Patroli dilakukan sejak pukul 00.00 WIB dengan menyasar sejumlah titik yang dinilai memiliki aktivitas masyarakat dan mobilitas kendaraan yang cukup tinggi, di antaranya Jalan Raya Rancaekek–Majalaya, Pasar Wahana, Gerbang ST Rancaekek, serta kawasan SPBU Sukamanah. Kehadiran personel kepolisian di lokasi tersebut bertujuan menciptakan rasa aman sekaligus mencegah terjadinya aksi kriminalitas, premanisme maupun aktivitas geng motor.
Dalam pelaksanaannya, petugas tidak hanya melakukan pemantauan situasi, namun juga melaksanakan sambang dan dialog dengan warga yang masih beraktivitas. Petugas menyampaikan imbauan kamtibmas serta mengajak masyarakat untuk bersama-sama menjaga lingkungan agar tetap aman dan kondusif.
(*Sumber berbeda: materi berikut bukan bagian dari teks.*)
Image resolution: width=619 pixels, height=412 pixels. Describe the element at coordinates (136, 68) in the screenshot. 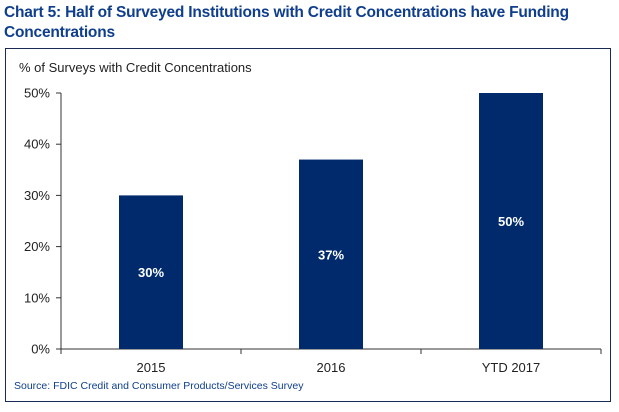

I see `y-axis-label: % of Surveys with Credit Concentrations` at that location. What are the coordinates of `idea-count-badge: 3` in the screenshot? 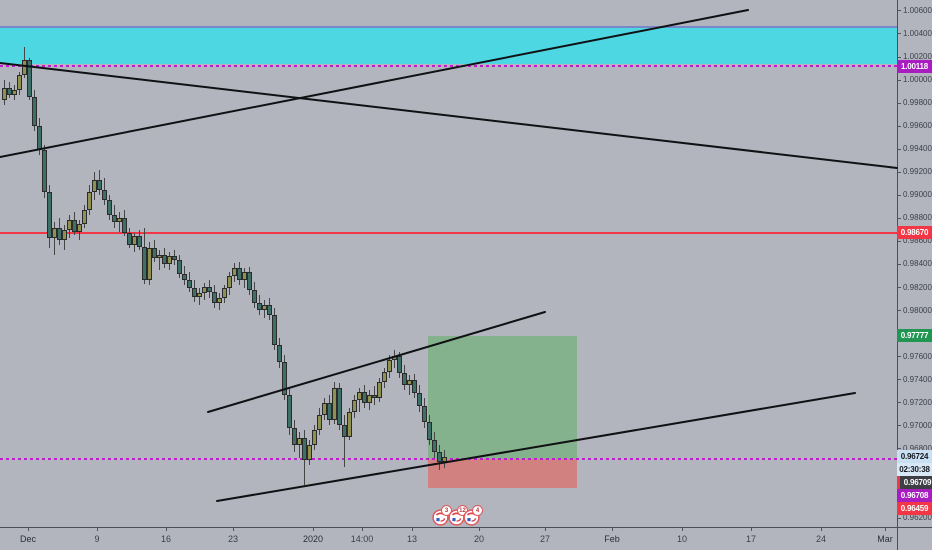 It's located at (446, 510).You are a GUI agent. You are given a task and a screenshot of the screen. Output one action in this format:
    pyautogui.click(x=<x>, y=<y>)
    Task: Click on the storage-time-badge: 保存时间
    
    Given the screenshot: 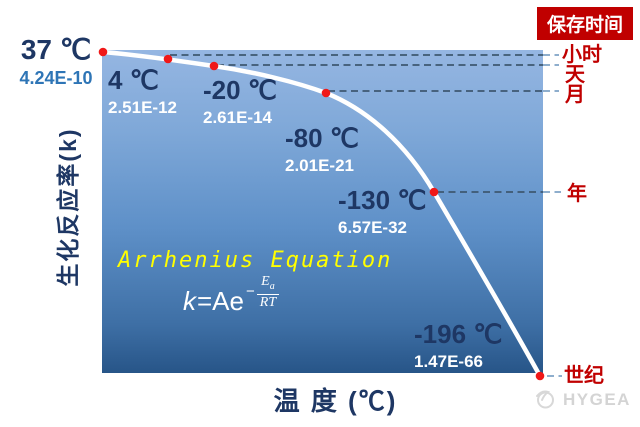 What is the action you would take?
    pyautogui.click(x=586, y=24)
    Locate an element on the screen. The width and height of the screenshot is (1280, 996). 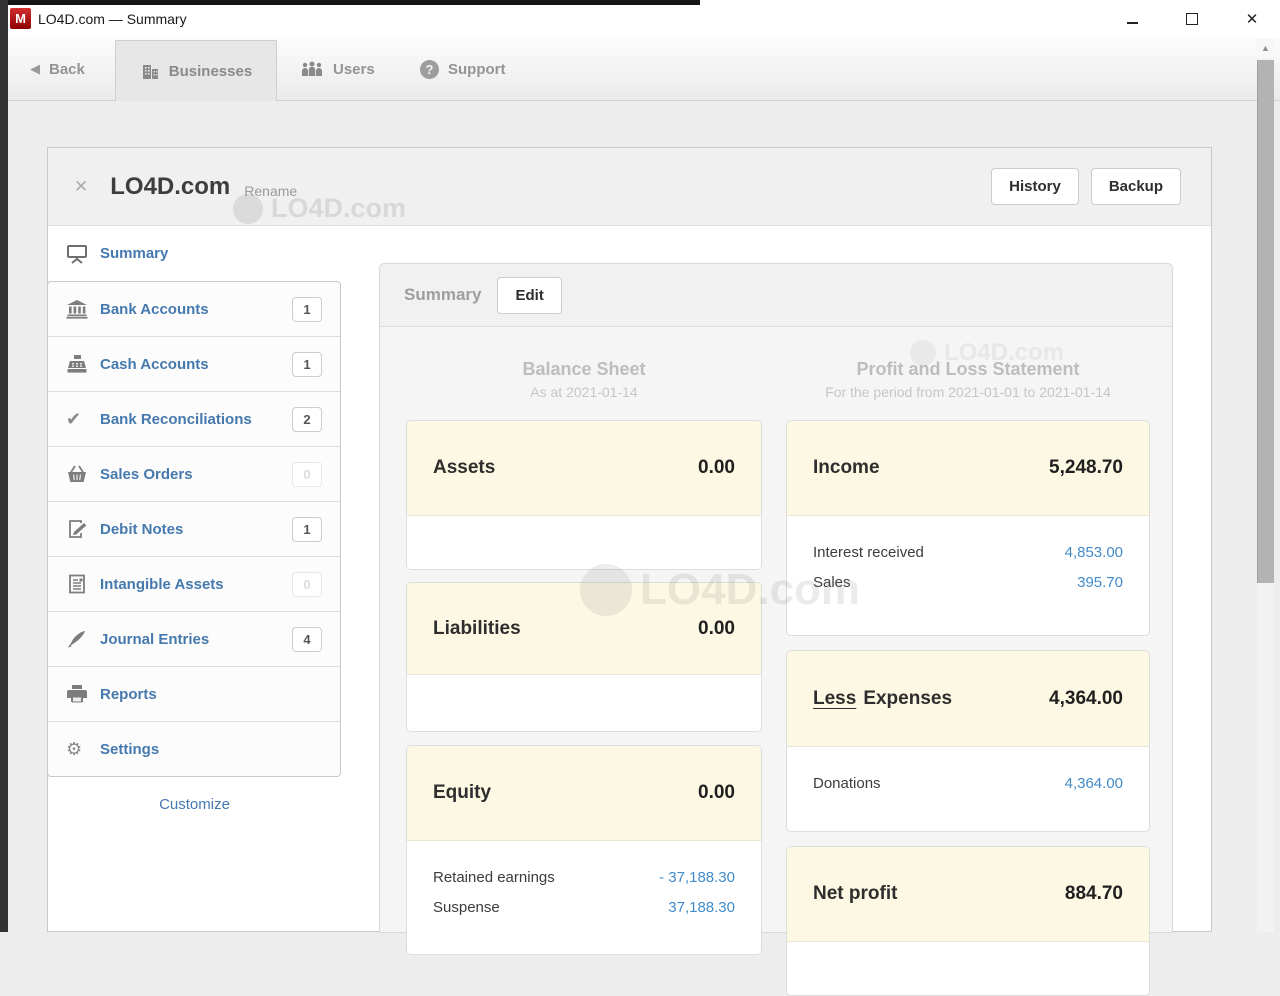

Kegiatan ini juga merupakan implementasi Maklumat Kapolda Jawa Barat terkait pencegahan premanisme dan geng motor.
Kapolresta Bandung Kombes Pol Aldi Subartono, S.H., S.I.K., M.H., CPHR melalui Kapolsek Rancaekek Kompol Deny Sunjaya, S.H., M.H., mengatakan bahwa patroli rutin yang dilaksanakan jajaran Polsek Rancaekek merupakan bentuk nyata kehadiran Polri dalam memberikan perlindungan, pengayoman dan pelayanan kepada masyarakat.
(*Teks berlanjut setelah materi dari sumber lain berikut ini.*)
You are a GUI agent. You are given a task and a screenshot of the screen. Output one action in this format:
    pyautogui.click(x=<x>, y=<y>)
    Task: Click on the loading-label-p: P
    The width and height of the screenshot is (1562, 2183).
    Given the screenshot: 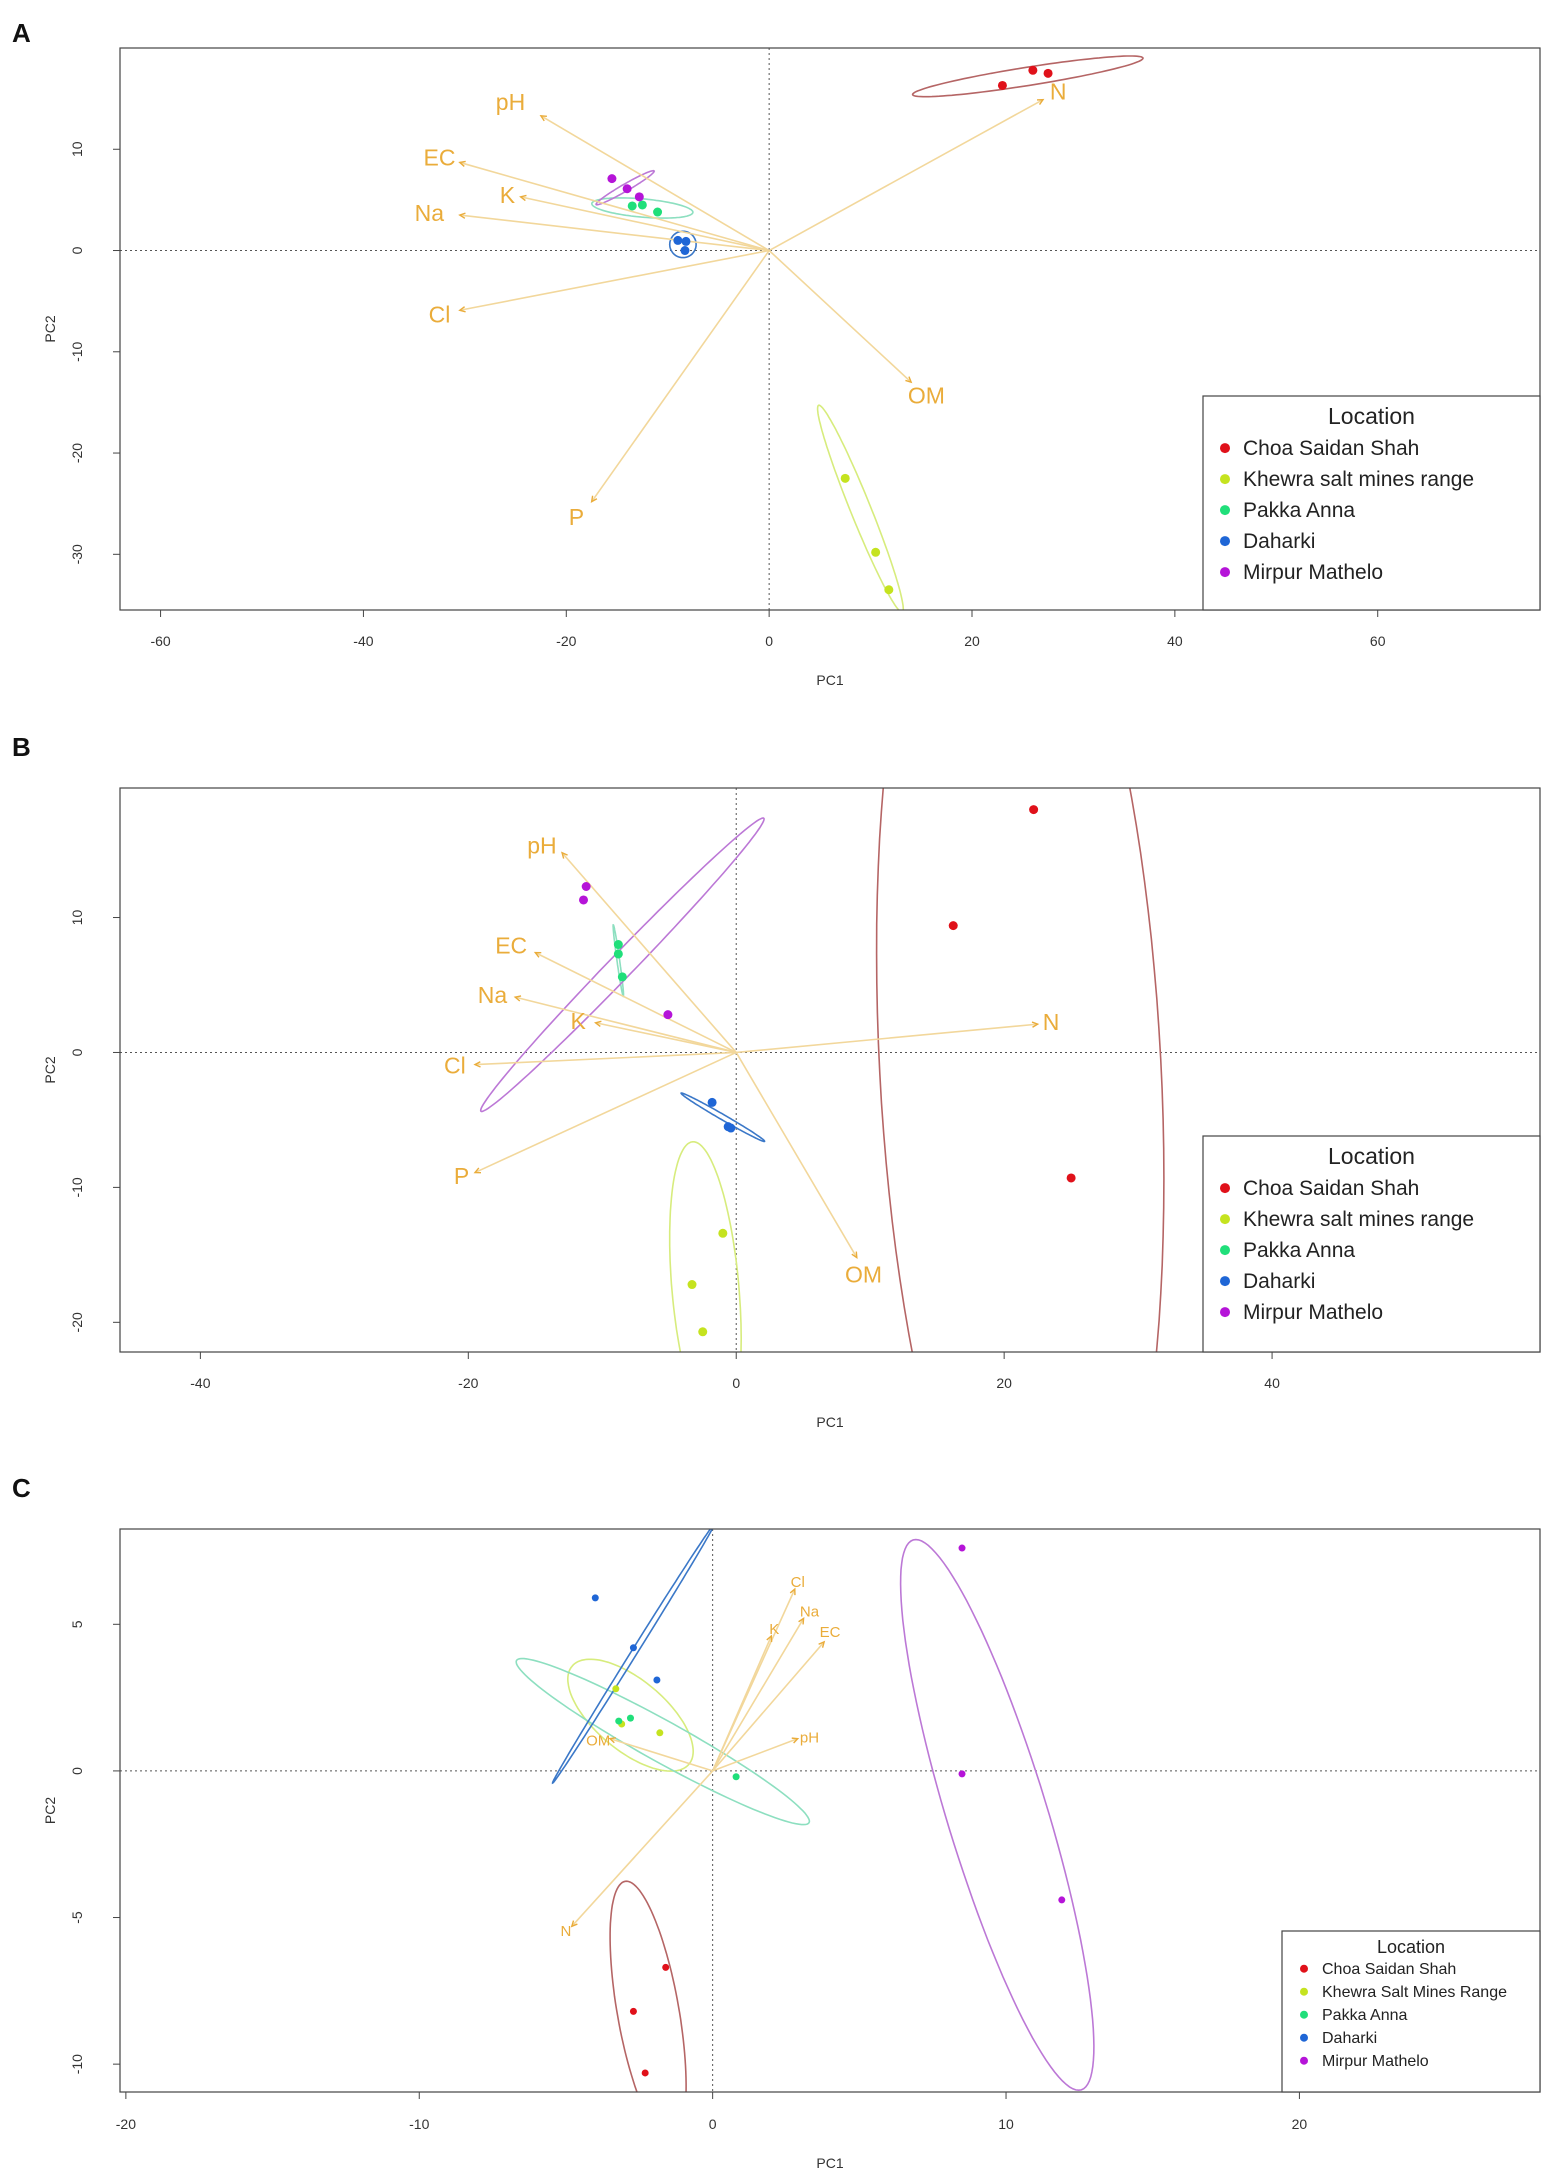 What is the action you would take?
    pyautogui.click(x=576, y=517)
“Kegiatan patroli biru dan sambang akan terus kami tingkatkan sebagai langkah preventif untuk menjaga stabilitas keamanan wilayah. Kami juga mengajak seluruh elemen masyarakat agar tidak ragu memberikan informasi kepada kepolisian apabila menemukan potensi gangguan kamtibmas di lingkungannya masing-masing,” kata Kompol Deny.
Dari hasil patroli yang dilaksanakan, situasi wilayah hukum Polsek Rancaekek terpantau aman dan terkendali. Tidak ditemukan adanya kejadian maupun aktivitas yang berpotensi menimbulkan gangguan kamtibmas, sehingga masyarakat dapat menjalankan aktivitasnya dengan rasa aman dan nyaman, pungkasnya.